Though Winnipeg is not much older than most towns in the Prairies, its street system is anything but regular. Much of it exists as a physical expression of the city’s history as a fur trade centre, farming settlement, and fledgling boomtown.

Busy streets that radiate out from the city centre — Portage Avenue, Main Street,  Pembina Highway, St. Mary’s Road — were first used as trails for fur traders. Wellington Crescent, which one might think winds its way through Crescentwood to create some sylvan charm in Winnipeg’s original suburb, actually follows a trail used by Aboriginal people long before European settlement.

Many streets came as a legacy of the Red River Colony survey of 1813, which laid out long, narrow farm lots that were roughly perpendicular to either the Red or Assiniboine Rivers. Today, two centuries later, new developments as far out as Headingley and St. Andrew’s are planned within the framework of these ancient property lines.

When urban development began in the 1860s, it clustered along Main Street at the intersection of Portage Avenue. The old river farm lots on either side of Main (in today’s Exchange District) formed the basis of an ad-hoc, uncoordinated networks of lesser streets laid out by whoever owned that particular piece of land.
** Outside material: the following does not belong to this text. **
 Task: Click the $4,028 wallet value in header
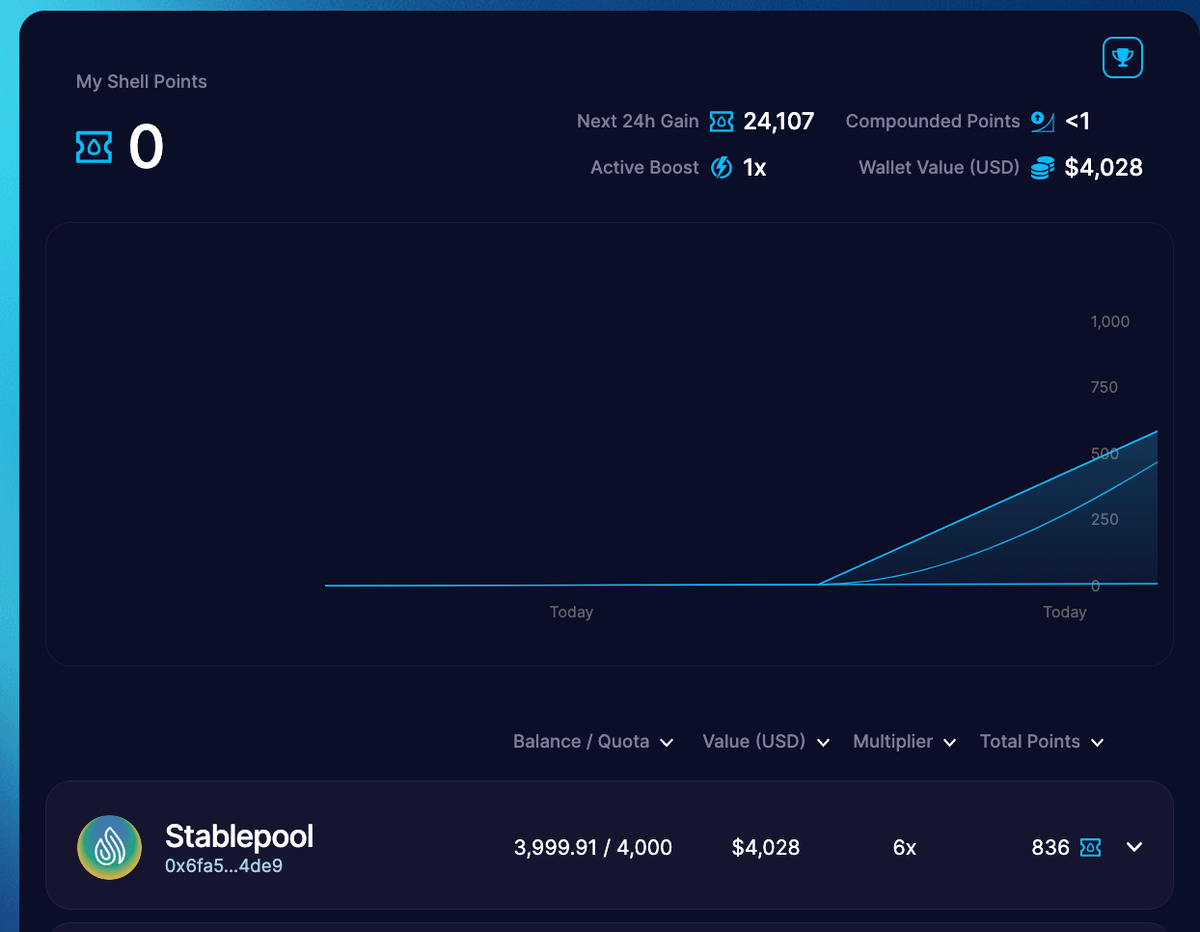(1103, 168)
One early attempt at planning regularity was in 1874, when the Hudson’s Bay Company surveyed a regular grid of rectangular blocks on their land reserve south of Notre Dame Avenue and west of Colony Street. (This included a tree-lined boulevard called Broadway.) Portage Avenue, which made its way across the reserve at an angle, was not a part of the Company’s plan. In the end, traditional travel patterns and growing commercial interests on Portage Avenue prevailed, and the old fur trade trail that led to Portage la Prairie remained, and would become the city’s premier thoroughfare.
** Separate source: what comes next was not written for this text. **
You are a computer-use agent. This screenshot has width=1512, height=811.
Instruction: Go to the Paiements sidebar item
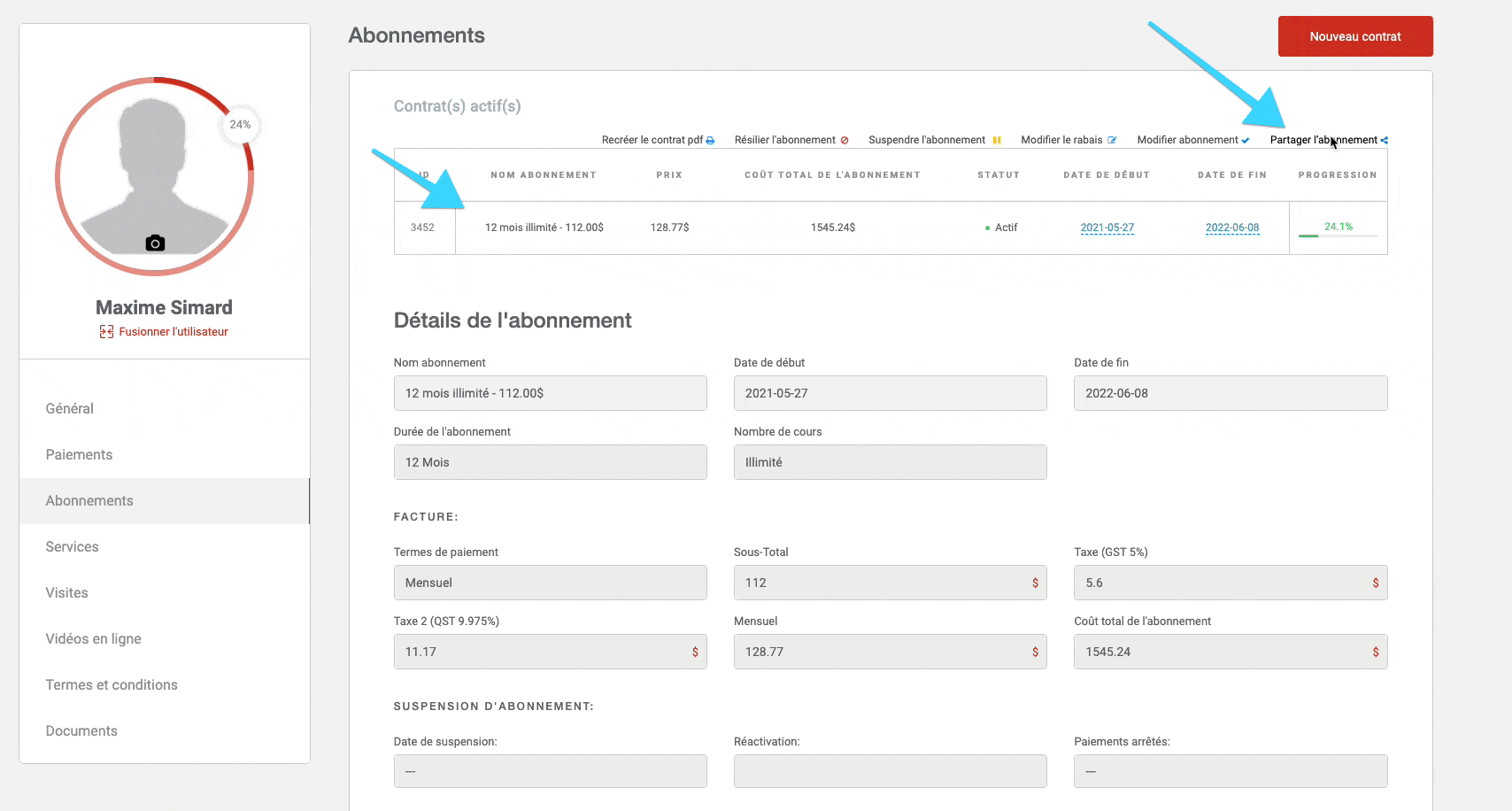click(x=80, y=455)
The Hudson's Bay Company plan of 1874 did not intend to keep the trail that would become Portage Avenue.
Portage and Main and the eastern portion of the Exchange District as it looked in 1872.

This early network of streets was augmented after the building boom of the early 1880s. With City Council not in the business of doing much to cause great public expense, or hamper the real estate market in the short-term, the ad-hoc street system of the 19th century remains largely intact today.

The odd angles this street system created would shape many of the buildings downtown. The curved facade of the Confederation Life Building follows a bend in Main Street at a spot where a creek once ran. Others, like the trapezoidal Lindsay Building and the triangular Winnipeg Art Gallery mark places where the Hudson’s Bay Company’s street plan merges with the old Selkirk river lot system.

Motorists, particularly ones new to the city, may decry Winnipeg’s confusing jumble of seemingly random “donkey paths” (as one local newspaper columnist likes to call our streets). When built up with buildings, the street system relieves the monotony of a featureless geography, and create texture, variety, and a sense of enclosure that the regular, perpendicular grid can’t do. The Exchange District, one of the city’s most cherished neighbourhoods, owes much of its visual charm to the vistas created by its irregular grid of crooked streets.

Taken together, Winnipeg’s street system is unique not only among the Prairies, but across North America. Like many of this city’s oddities, it’s something that should be celebrated.